According to the document, Blair pledged his support to the United States in their relations with Afghanistan and Iraq — a full year before the war in Iraq.

“Blair and the UK are in Afghanistan with us for the long haul… On Iraq, Blair will be with us should military operations be necessary. He is convinced on two points: the threat is real; and success against Saddam will yield more regional success.”

The memo also addresses former United Kingdom Prime Minister Tony Blair’s waning approval rating. According to the leaked document, Blair faced strong opposition “for being too pro-US.” He was further criticized for his “arrogant” attitude and his failure to address “issues of concern to voters.”

As reported by BBC News, Blair did not confirm the memo’s authenticity. However, an unnamed spokesperson said the document appeared to be consistent with the former Prime Minister’s feelings at the time.

The leaked document is significant, as Blair was previously accused of making a “covert deal” with Bush in relation to the Iraq war.

In 2009, UK officials launched an inquiry into the nation’s involvement in the Iraq war. Amid the inquiry, Blair was accused of making a “covert” deal with George W Bush during an April 2002 meeting.

BBC News reports Tony Blair was accused of agreeing to support the United States a full year before the war in Iraq began. He was specifically criticized for becoming involved prematurely and attempting to cloak his early involvement.

Throughout the Chilcot Inquiry, Blair has defended his actions and denied accusations that his decision was “covert.” In his own words, he simply wanted to help the United States remove a viable threat. In his opinion, “the world is a safer place as a result” of the devastating war.

The war in Iraq and eventual death of Saddam Hussein were largely based on reports about weapons of mass destruction. Although such weapons were never found, Tony Blair said the outcome would not have affected his decision — as Hussein had the capability of “develop[ing] weapons of mass destruction.”

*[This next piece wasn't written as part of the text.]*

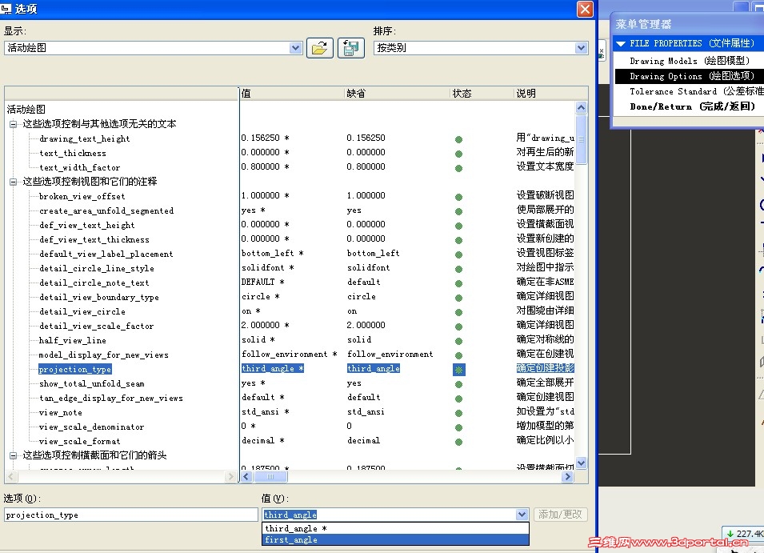Collapse the 这些选项控制视图和它们的注释 tree node

pos(14,181)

Although it began in 2009, the Iraq inquiry was plagued with numerous delays. As a result, Sir John Chilcot still has not published the results.

As reported by the Telegraph, officials have considered legal action to force publication of the inquiry results. However, it is unclear whether legal action is possible, as the inquiry was not conducted under the protections of the Inquiries Act.

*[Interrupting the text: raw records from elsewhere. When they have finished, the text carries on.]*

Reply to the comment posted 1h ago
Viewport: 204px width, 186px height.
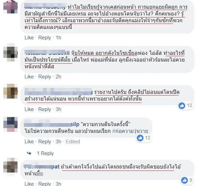[44, 38]
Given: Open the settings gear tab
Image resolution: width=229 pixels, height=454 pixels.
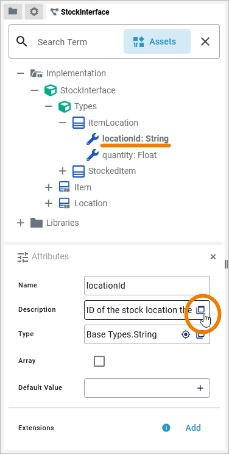Looking at the screenshot, I should 34,12.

Former Defense Secretary Liam Fox said he is concerned that the report, in its present state, could be “open to challenge in court.” Fox blames “sloppy management by the government of the day” for compiling a report that will not stand up to a legal challenge.

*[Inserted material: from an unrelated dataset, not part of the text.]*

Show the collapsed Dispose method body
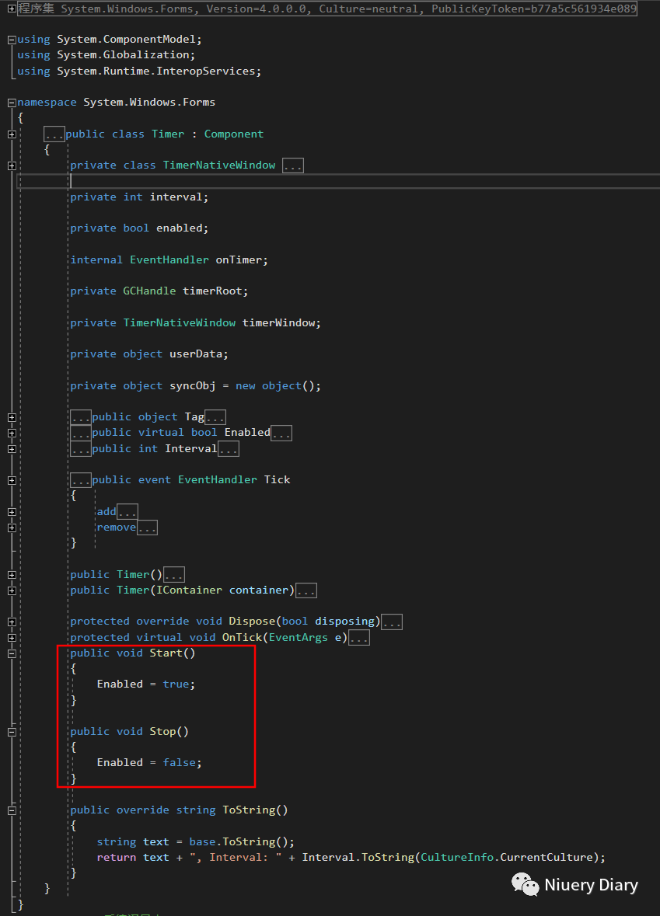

It is unclear whether Sir John Chilcot or anyone else has the means to complete the report in a manner that will stand up to a legal challenge. However, several officials have offered their assistance.

Tony Blair’s decision to offer support to the United States prior to the start of the Iraq war remains a key point in the Chilcot Inquiry. It is unclear whether the leaked document is authentic, or whether it will make an impact on the Chilcot’s final report.